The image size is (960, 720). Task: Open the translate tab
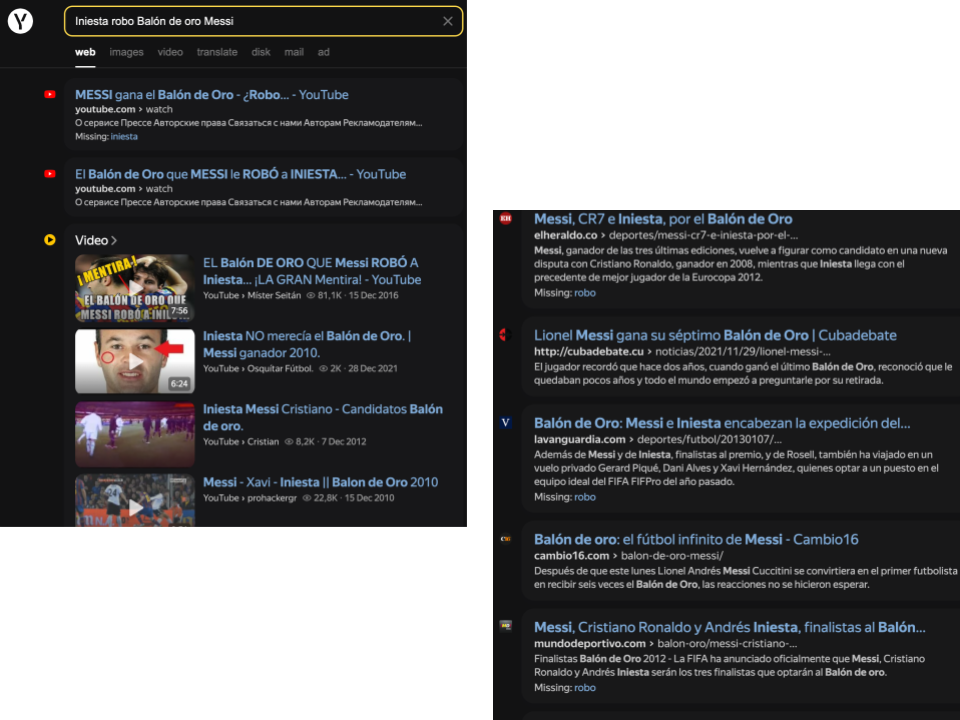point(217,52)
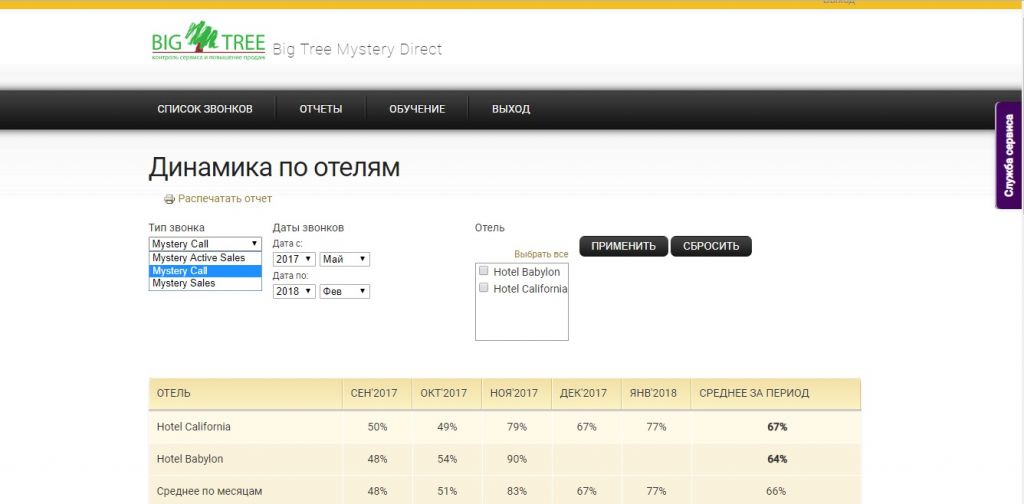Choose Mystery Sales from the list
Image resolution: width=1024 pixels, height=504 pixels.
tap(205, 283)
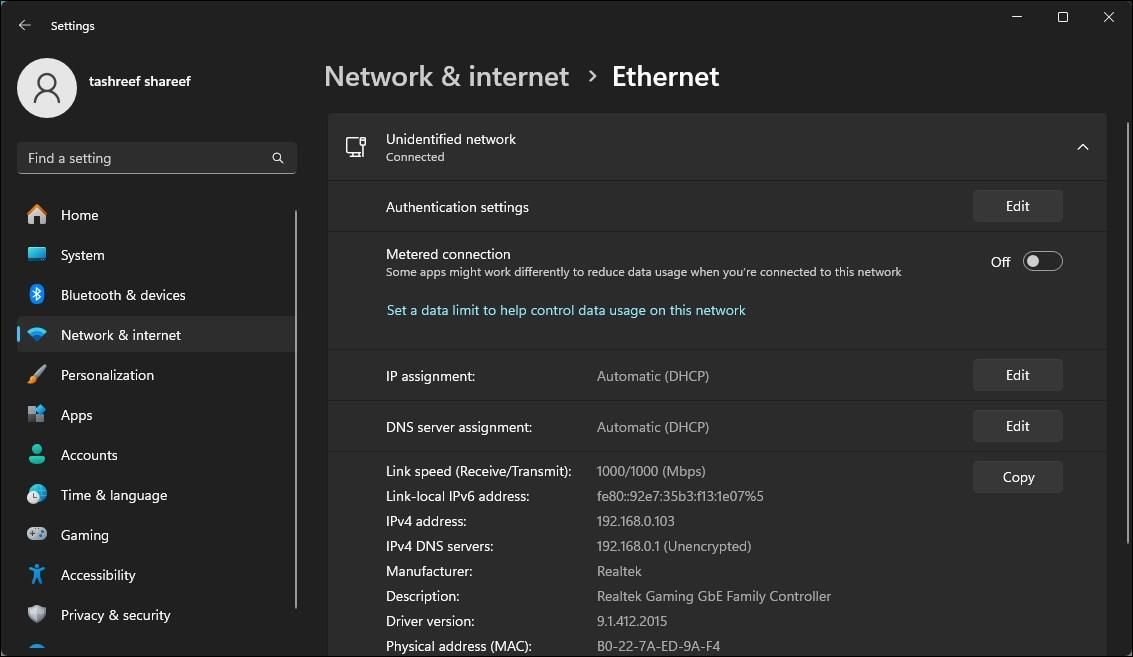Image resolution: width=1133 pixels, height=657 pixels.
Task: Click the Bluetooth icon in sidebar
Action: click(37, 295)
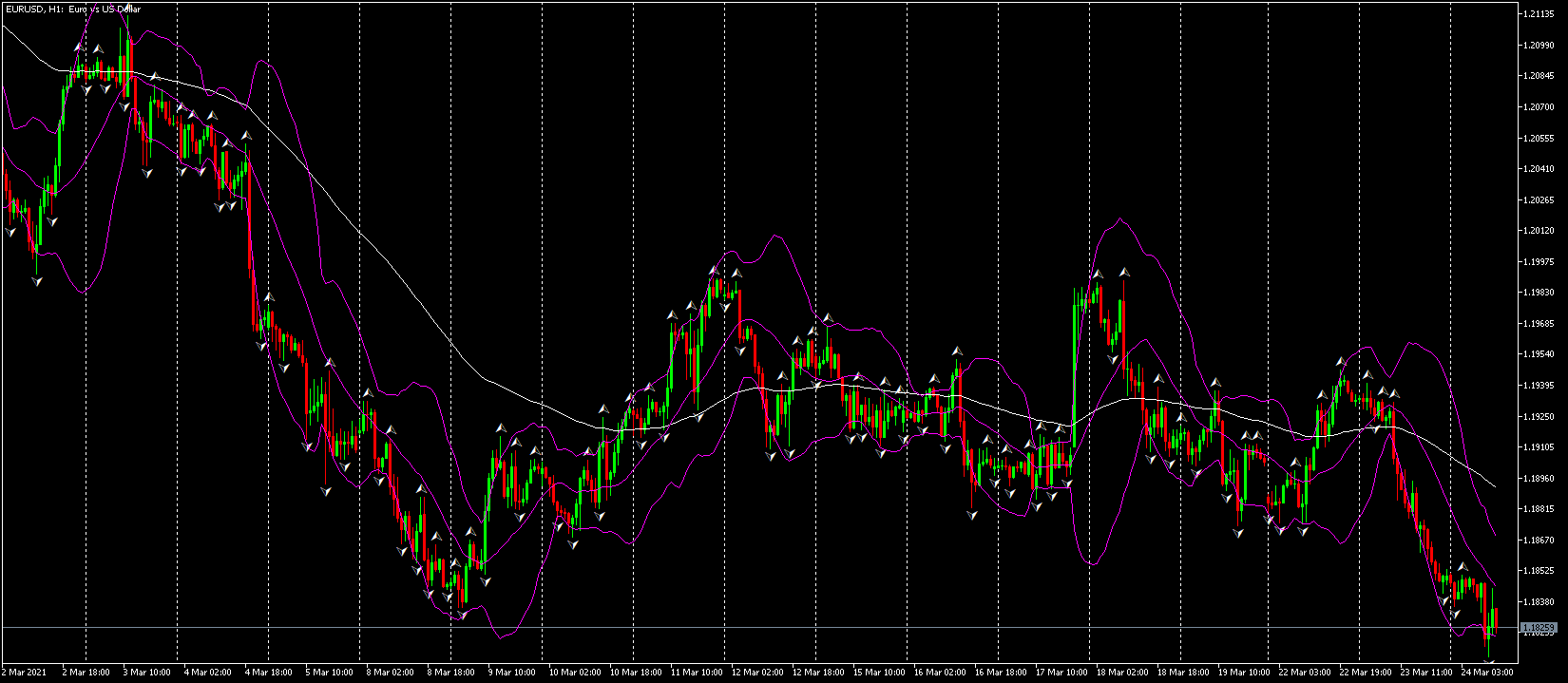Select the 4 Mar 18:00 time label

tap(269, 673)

*Aim of the task:* Render the records as a JSON list of strings, one string per line, omitting blank lines and leaving out the pictures.

*Task response:*
[
  "The image size is (960, 720). Task: Open the translate tab",
  "point(217,52)",
  "Choose Mystery Sales from the list",
  "Image resolution: width=1024 pixels, height=504 pixels.",
  "tap(205, 283)",
  "Image resolution: width=1133 pixels, height=657 pixels.",
  "Task: Click the Bluetooth icon in sidebar",
  "Action: click(37, 295)",
  "Select the 4 Mar 18:00 time label",
  "tap(269, 673)"
]